The North Korean troops have not yet entered the fight, and it is not yet clear what role they will play, the officials said, speaking on the condition of anonymity to discuss sensitive intelligence matters. Whatever their role, the officials said, any significant contingent of North Korean troops will allow Russia to keep more of its forces in eastern Ukraine, where they can stay focused on seizing as much Ukrainian territory as possible before the harsh winter weather sets in.

For weeks, the governments of South Korea and Ukraine have warned that thousands of North Koreans were training alongside Russian soldiers, with Ukraine putting the figure as high as 12,000 troops. This week, U.S. officials confirmed that a contingent of North Korean troops had been transported by ship to Vladivostok, a Russian city on the Pacific Ocean, in what U.S. Defense Secretary Lloyd Austin called a "very, very serious" escalation.

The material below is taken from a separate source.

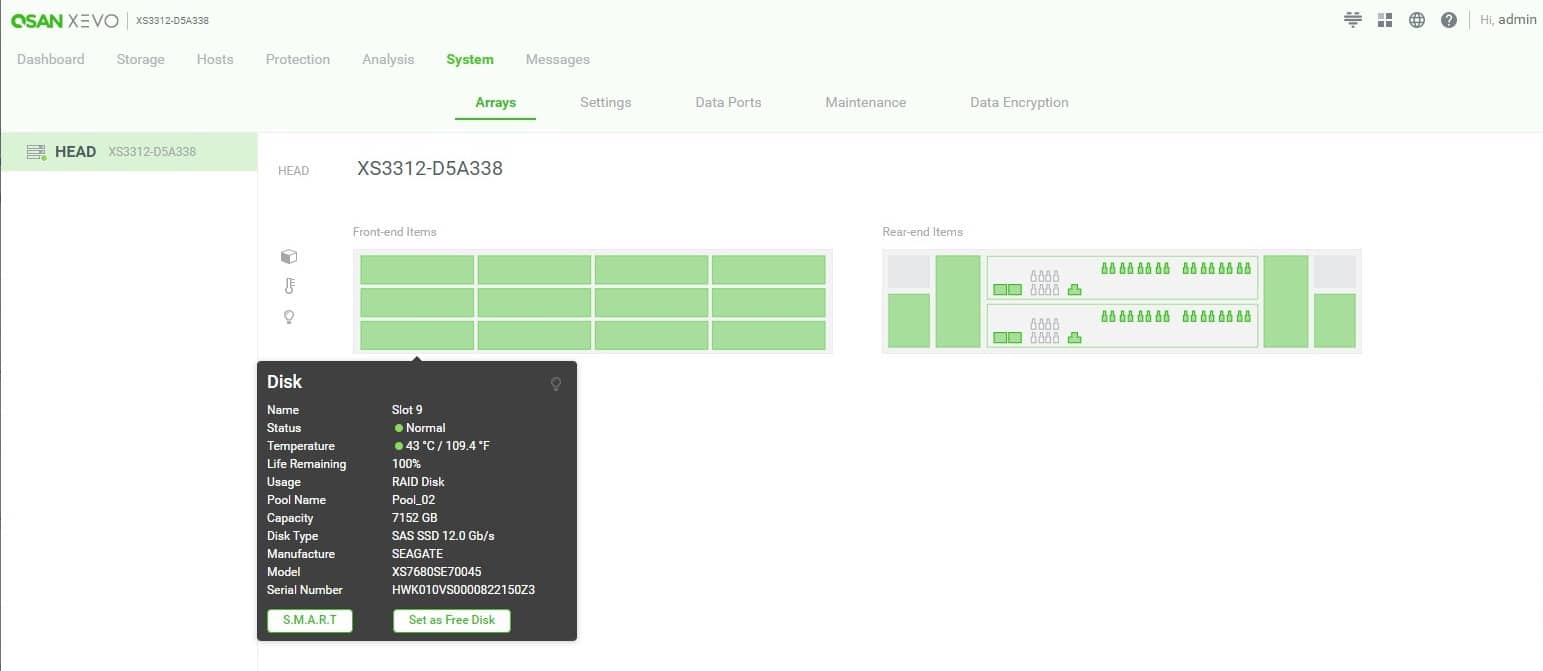Open the Storage menu
This screenshot has height=671, width=1543.
coord(140,59)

On Wednesday, the first North Korean troops had made the nearly 4,000-mile journey to the Kursk region, with thousands more arriving each day since. A senior Ukrainian official with knowledge of the troop movements said that as many as 5,000 North Korean troops were expected to have mustered by Monday.

The troops, according to the officials, are part of an elite unit of the Korean People's Army. They are being flown from Vladivostok to a military airfield in western Russia, then driven into the battle zone, the Ukrainian official said.

There were mixed signals about whether additional North Korean troops would be sent to fight on Ukrainian territory, the Ukrainian official said. Currently, they are only concentrating in Kursk.

Ukrainian troops entered the Kursk region in August, taking about 400 square miles of territory in the initial weeks of the incursion. But throughout October, Russian forces have been ratcheting up their attacks on Ukrainian positions in the region.

But after more than two months on Russian soil, Ukraine has so far failed to achieve one of its main goals in Kursk: diverting Russian troops from the fight in the Donbas region of Ukraine.